Question

A point mass oscillates along the x-axis according to the law $$x=x_{0}cos\left(\omega t-{\displaystyle \frac{\pi }{4}}\right).$$ If the acceleration of the particle is written as$$a=Acos\left(\omega t+\delta \right)$$, then
A.$$A=x_0,\delta ={\displaystyle \frac{\pi }{4}}$$
B.$$A=x_0{\omega }^2,\delta ={\displaystyle \frac{\pi }{4}}$$
C.$$A=x_0{\omega }^2,\delta =-{\displaystyle \frac{\pi }{4}}$$
D.$$A=x_0{\omega }^2,\delta ={\displaystyle \frac{3\pi }{4}}$$

Answer 1

Hint: Projection of the uniform circular motion on a diameter of the circle in which the circular motion occurs is called simple harmonic motion. Given the displacement of the point mass. We know that velocity can be written as the rate of change of displacement with respect to time.
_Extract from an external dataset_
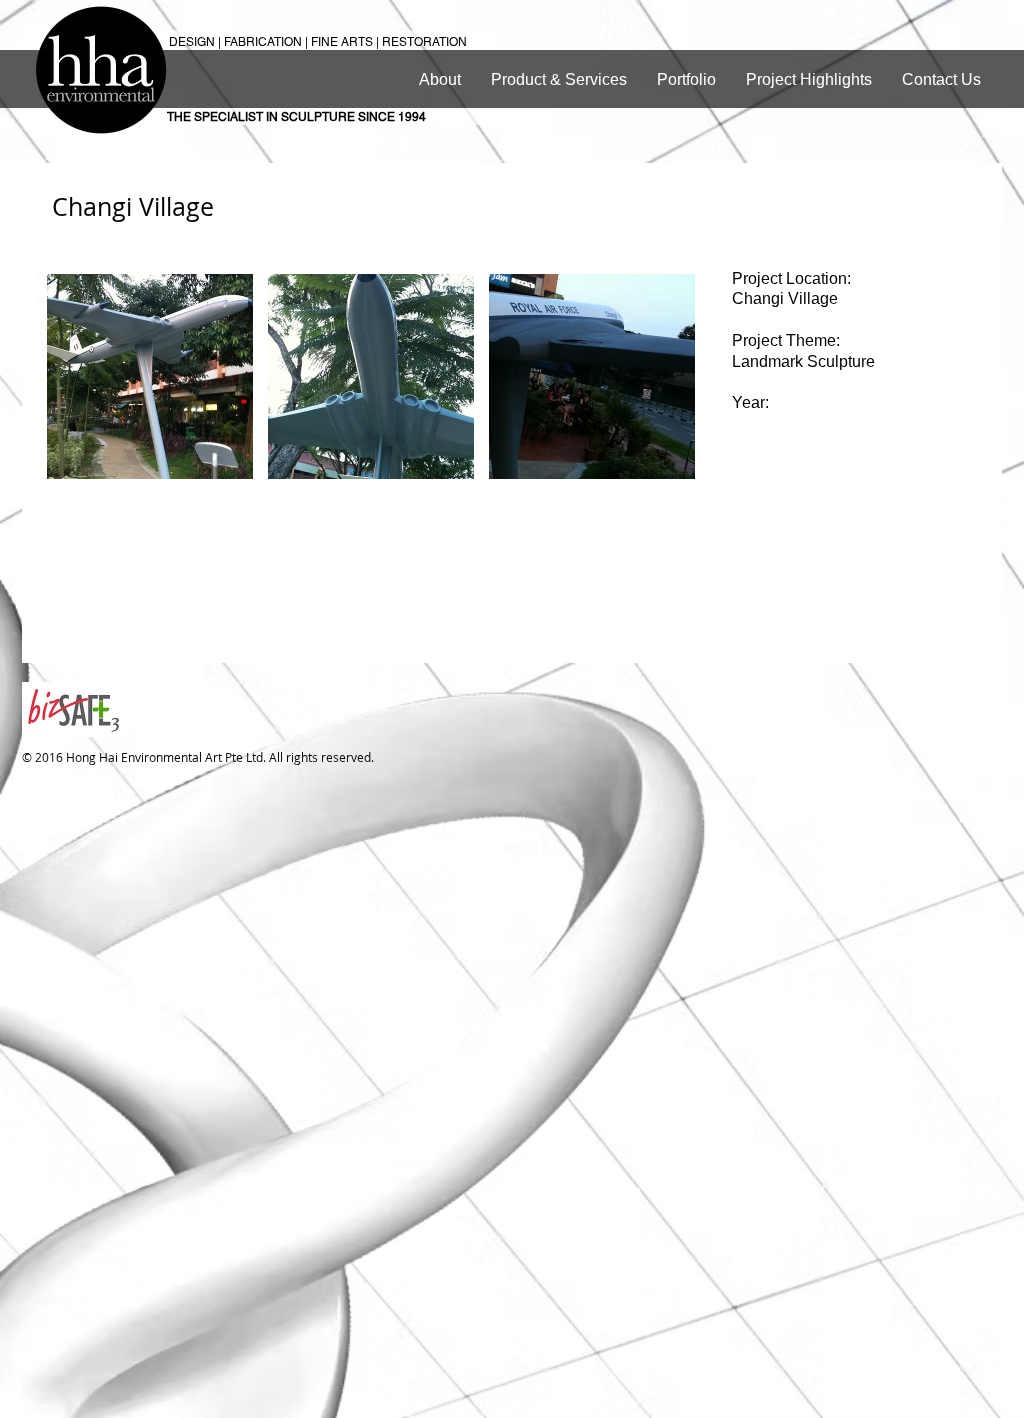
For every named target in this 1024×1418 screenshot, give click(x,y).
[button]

So we need to differentiate this displacement so that we get the velocity of the point mass and then we need to differentiate the velocity in order to get the acceleration. Then we need to equate both the acceleration in order to get our answer.

Complete answer:
Given the displacement of the point mass as, $$x=x_{0}cos\left(\omega t-{\displaystyle \frac{\pi }{4}}\right).$$
We know that velocity $$v$$=$${\displaystyle \frac{dx}{dt}}$$.
Differentiating the displacement, we get$$v={\displaystyle \frac{d}{dt}}\left[x_{0}cos\left(\omega t-{\displaystyle \frac{\pi }{4}}\right)\right]$$
$$v=-x_0\omega \sin \left(\omega t-{\displaystyle \frac{\pi }{4}}\right)$$
The physical significance of the negative sign is that the velocity component of the point is directed to the left, in the negative direction of $$x$$.
And then we need to differentiate the velocity to get the acceleration of the point mass.
$$a={\displaystyle \frac{dv}{dt}}={\displaystyle \frac{d\left[-x_0\omega \sin \left(\omega t-{\displaystyle \frac{\pi }{4}}\right)\right]}{dt}}$$
$$a=-x_0{\omega }^{2}cos(\omega t-{\displaystyle \frac{\pi }{4}})$$
By trigonometric ratios, we know that,
$$\cos (180+\theta )=-\cos \theta$$
Therefore we can write the acceleration as,
$$a=x_0{\omega }^2\left[cos\pi +\left(\omega t-{\displaystyle \frac{\pi }{4}}\right)\right]$$
Simplifying the above equation,
$$a=x_0{\omega }^{2}cos\left(\omega t+{\displaystyle \frac{3\pi }{4}}\right)$$…….. (1)
Also given that
$$a=Acos\left(\omega t+\delta \right)$$ ……… (2)
Equating both equations (1) and (2) we get,
$$A=x_0{\omega }^2$$ and,
$$\delta ={\displaystyle \frac{3\pi }{4}}$$

Therefore the correct option is D.

Note:
Simple harmonic motion can be defined as the motion in which the displacement of the body from its mean position is directly proportional to its restoring force. The restoring force’s direction is always towards the mean position. Simple harmonic motion can also be described as an oscillatory motion. It is said to be a special case of oscillatory motion. All the SHM’s are oscillatory and also periodic motion. But we cannot say that all oscillatory motion is SHM.